The players who reached the knockout round of the Women’s World Cup received larger individual bonuses than those of the past. The increased earnings can be life-changing for many of the players.
FIFA, the world’s soccer organizing body, pays $30,000 for the 732 players among 32 teams in the 2023 World Cup. The amount rises to $60,000 for players on the 16 teams that advance out of group play.
The amount grows to $90,000 for players in the quarterfinals. That is a major payday, especially for the many players who have had pay disputes with their soccer organizations.
Hildah Magaia is on South Africa’s team, and was a big part of its advance out of group play into the knockout round. The team calls Magaia “Breadwinner.” The term is often used to describe someone who earns the money needed to support their family.
The South African players doubled their payout. Magaia says she plans to use the money to care for her mother.
“I’ll be able to do everything for my mother because I’m the one who’s taking care of her,” she said. “I’m the breadwinner, so I’ll be doing everything for my mom.”
Deneisha Blackwood plays for Jamaica. It lost to Colombia in the knockouts. She said the minimum pay was a good start for her team, which has had serious financial difficulties.

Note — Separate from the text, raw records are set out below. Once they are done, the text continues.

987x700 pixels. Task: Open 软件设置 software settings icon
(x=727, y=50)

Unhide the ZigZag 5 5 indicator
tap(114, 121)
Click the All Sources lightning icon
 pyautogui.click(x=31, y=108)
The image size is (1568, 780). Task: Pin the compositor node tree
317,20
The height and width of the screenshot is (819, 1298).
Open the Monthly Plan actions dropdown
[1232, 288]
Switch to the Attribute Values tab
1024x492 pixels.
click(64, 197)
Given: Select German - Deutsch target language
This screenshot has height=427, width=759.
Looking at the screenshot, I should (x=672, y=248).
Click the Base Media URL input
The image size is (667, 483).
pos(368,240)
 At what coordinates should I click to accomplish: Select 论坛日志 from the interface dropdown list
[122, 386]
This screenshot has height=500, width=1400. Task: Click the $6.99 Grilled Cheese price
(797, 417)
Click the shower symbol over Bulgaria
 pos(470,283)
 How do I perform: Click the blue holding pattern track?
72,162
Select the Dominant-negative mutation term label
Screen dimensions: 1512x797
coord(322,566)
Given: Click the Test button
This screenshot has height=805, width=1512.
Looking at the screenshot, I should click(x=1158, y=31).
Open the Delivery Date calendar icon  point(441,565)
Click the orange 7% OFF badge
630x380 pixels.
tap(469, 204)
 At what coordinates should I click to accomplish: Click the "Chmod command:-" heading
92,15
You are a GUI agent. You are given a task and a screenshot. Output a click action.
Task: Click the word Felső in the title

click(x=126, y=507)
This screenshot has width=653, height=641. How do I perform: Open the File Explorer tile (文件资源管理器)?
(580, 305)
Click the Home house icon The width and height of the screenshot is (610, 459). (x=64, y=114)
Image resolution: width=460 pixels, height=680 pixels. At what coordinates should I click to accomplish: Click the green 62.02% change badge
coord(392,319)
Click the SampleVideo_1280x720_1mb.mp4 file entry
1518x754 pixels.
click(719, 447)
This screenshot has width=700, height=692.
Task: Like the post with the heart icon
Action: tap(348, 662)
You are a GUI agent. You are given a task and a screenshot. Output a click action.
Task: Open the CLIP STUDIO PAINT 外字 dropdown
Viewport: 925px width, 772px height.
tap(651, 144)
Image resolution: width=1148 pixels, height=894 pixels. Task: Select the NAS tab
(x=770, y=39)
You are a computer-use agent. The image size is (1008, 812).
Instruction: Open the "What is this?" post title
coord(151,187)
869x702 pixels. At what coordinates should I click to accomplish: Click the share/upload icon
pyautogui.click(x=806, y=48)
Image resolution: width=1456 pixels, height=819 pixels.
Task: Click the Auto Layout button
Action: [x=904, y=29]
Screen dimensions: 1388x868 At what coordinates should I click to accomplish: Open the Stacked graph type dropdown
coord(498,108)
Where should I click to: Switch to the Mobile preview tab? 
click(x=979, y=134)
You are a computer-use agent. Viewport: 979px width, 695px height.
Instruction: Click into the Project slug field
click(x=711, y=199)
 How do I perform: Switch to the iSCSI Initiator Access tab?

“A lot of us have bills to pay and family to take care of,” Blackwood said, “and I think for the younger generation, especially, football doesn’t make you a lot of money. So for (girls) to see us doing what we love and realize that you can make a living off it — it’s motivational.”
In June, FIFA said it would provide $110 million in prize money for players of the Women’s World Cup. FIFA President Gianni Infantino said the money would be sent to soccer’s governing bodies, called federations. They would be responsible for awarding it. Infantino said he could not guarantee that the money would reach the players.
FIFPRO is an organization that represents international players. The organization said late Tuesday that it was assisting Nigeria’s national team players in a dispute with their federation concerning earnings dating back as far as 2021.
“The team is extremely frustrated that they’ve had to pursue the Nigeria Football Federation for these payments before and during the tournament,” FIFPRO said. “It is regrettable that players needed to challenge their own federation at such an important time in their careers.”
Before the World Cup, South African players boycotted a game against Botswana because bonuses were not included in their contracts. Patrice Motsepe, president of the African Football Confederation, agreed to give $320,000 to the players to be divided equally. The dispute was settled.
Nigerian player Uchenna Kanu said the money was not the team’s main goal --- playing well was.
“But of course, if we get paid that much money, of course, it’ll have a huge impact on our lives,” Kanu said. “We have families, we have things to take care of with money. That’s important for us as well.”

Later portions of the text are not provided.